Task objective
Each of the lines below must be retyped character for character.

Stored entries
————————
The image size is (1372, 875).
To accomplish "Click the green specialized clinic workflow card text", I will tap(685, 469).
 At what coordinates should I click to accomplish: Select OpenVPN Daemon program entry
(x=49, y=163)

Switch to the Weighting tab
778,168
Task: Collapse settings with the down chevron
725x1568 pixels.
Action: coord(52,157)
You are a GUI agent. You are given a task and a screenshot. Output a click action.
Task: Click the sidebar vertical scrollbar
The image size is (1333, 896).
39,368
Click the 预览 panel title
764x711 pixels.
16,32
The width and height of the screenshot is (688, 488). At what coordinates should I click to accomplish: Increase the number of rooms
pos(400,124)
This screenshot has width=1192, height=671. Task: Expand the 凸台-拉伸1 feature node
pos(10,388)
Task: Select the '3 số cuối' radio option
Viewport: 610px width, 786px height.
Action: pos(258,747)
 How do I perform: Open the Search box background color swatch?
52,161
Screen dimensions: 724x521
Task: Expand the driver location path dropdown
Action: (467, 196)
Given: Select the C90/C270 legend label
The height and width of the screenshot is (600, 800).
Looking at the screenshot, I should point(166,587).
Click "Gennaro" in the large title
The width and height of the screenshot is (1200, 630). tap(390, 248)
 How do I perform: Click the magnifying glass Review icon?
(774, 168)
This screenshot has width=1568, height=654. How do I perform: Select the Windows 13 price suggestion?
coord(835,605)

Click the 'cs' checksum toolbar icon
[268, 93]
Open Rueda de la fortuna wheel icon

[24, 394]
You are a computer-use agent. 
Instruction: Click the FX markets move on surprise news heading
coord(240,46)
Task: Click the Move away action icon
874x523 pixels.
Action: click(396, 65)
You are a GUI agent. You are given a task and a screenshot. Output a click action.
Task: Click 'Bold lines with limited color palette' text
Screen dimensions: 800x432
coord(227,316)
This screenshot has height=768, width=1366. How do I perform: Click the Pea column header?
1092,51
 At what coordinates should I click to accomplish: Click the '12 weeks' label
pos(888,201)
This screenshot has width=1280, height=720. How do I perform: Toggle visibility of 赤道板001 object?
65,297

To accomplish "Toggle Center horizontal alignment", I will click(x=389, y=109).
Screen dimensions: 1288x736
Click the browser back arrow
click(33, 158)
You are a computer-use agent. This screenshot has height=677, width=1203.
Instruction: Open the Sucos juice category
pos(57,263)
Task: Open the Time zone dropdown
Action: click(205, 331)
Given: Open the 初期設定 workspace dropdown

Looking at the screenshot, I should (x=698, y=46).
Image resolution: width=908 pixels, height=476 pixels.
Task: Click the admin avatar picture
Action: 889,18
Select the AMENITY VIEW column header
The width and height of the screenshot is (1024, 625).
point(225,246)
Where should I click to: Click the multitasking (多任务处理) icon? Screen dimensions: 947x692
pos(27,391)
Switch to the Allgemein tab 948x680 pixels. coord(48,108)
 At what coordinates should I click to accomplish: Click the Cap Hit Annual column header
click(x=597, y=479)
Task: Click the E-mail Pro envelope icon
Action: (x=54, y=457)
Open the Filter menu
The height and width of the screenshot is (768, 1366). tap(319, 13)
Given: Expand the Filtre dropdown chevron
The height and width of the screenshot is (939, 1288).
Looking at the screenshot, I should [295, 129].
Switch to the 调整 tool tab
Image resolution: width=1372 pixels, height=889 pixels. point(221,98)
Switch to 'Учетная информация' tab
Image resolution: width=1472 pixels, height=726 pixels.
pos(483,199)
————————
Reply to the task
The image size is (1372, 875).
To accomplish "Click the green specialized clinic workflow card text", I will tap(685, 469).
 At what coordinates should I click to accomplish: Select OpenVPN Daemon program entry
(x=49, y=163)

Switch to the Weighting tab
778,168
Task: Collapse settings with the down chevron
725x1568 pixels.
Action: coord(52,157)
You are a GUI agent. You are given a task and a screenshot. Output a click action.
Task: Click the sidebar vertical scrollbar
The image size is (1333, 896).
39,368
Click the 预览 panel title
764x711 pixels.
16,32
The width and height of the screenshot is (688, 488). At what coordinates should I click to accomplish: Increase the number of rooms
pos(400,124)
This screenshot has width=1192, height=671. Task: Expand the 凸台-拉伸1 feature node
pos(10,388)
Task: Select the '3 số cuối' radio option
Viewport: 610px width, 786px height.
Action: pos(258,747)
 How do I perform: Open the Search box background color swatch?
52,161
Screen dimensions: 724x521
Task: Expand the driver location path dropdown
Action: (467, 196)
Given: Select the C90/C270 legend label
The height and width of the screenshot is (600, 800).
Looking at the screenshot, I should point(166,587).
Click "Gennaro" in the large title
The width and height of the screenshot is (1200, 630). tap(390, 248)
 How do I perform: Click the magnifying glass Review icon?
(774, 168)
This screenshot has width=1568, height=654. How do I perform: Select the Windows 13 price suggestion?
coord(835,605)

Click the 'cs' checksum toolbar icon
[268, 93]
Open Rueda de la fortuna wheel icon

[24, 394]
You are a computer-use agent. 
Instruction: Click the FX markets move on surprise news heading
coord(240,46)
Task: Click the Move away action icon
874x523 pixels.
Action: click(396, 65)
You are a GUI agent. You are given a task and a screenshot. Output a click action.
Task: Click 'Bold lines with limited color palette' text
Screen dimensions: 800x432
coord(227,316)
This screenshot has height=768, width=1366. How do I perform: Click the Pea column header?
1092,51
 At what coordinates should I click to accomplish: Click the '12 weeks' label
pos(888,201)
This screenshot has width=1280, height=720. How do I perform: Toggle visibility of 赤道板001 object?
65,297

To accomplish "Toggle Center horizontal alignment", I will click(x=389, y=109).
Screen dimensions: 1288x736
Click the browser back arrow
click(33, 158)
You are a computer-use agent. This screenshot has height=677, width=1203.
Instruction: Open the Sucos juice category
pos(57,263)
Task: Open the Time zone dropdown
Action: click(205, 331)
Given: Open the 初期設定 workspace dropdown

Looking at the screenshot, I should (x=698, y=46).
Image resolution: width=908 pixels, height=476 pixels.
Task: Click the admin avatar picture
Action: 889,18
Select the AMENITY VIEW column header
The width and height of the screenshot is (1024, 625).
point(225,246)
Where should I click to: Click the multitasking (多任务处理) icon? Screen dimensions: 947x692
pos(27,391)
Switch to the Allgemein tab 948x680 pixels. coord(48,108)
 At what coordinates should I click to accomplish: Click the Cap Hit Annual column header
click(x=597, y=479)
Task: Click the E-mail Pro envelope icon
Action: (x=54, y=457)
Open the Filter menu
The height and width of the screenshot is (768, 1366). tap(319, 13)
Given: Expand the Filtre dropdown chevron
The height and width of the screenshot is (939, 1288).
Looking at the screenshot, I should [295, 129].
Switch to the 调整 tool tab
Image resolution: width=1372 pixels, height=889 pixels. point(221,98)
Switch to 'Учетная информация' tab
Image resolution: width=1472 pixels, height=726 pixels.
pos(483,199)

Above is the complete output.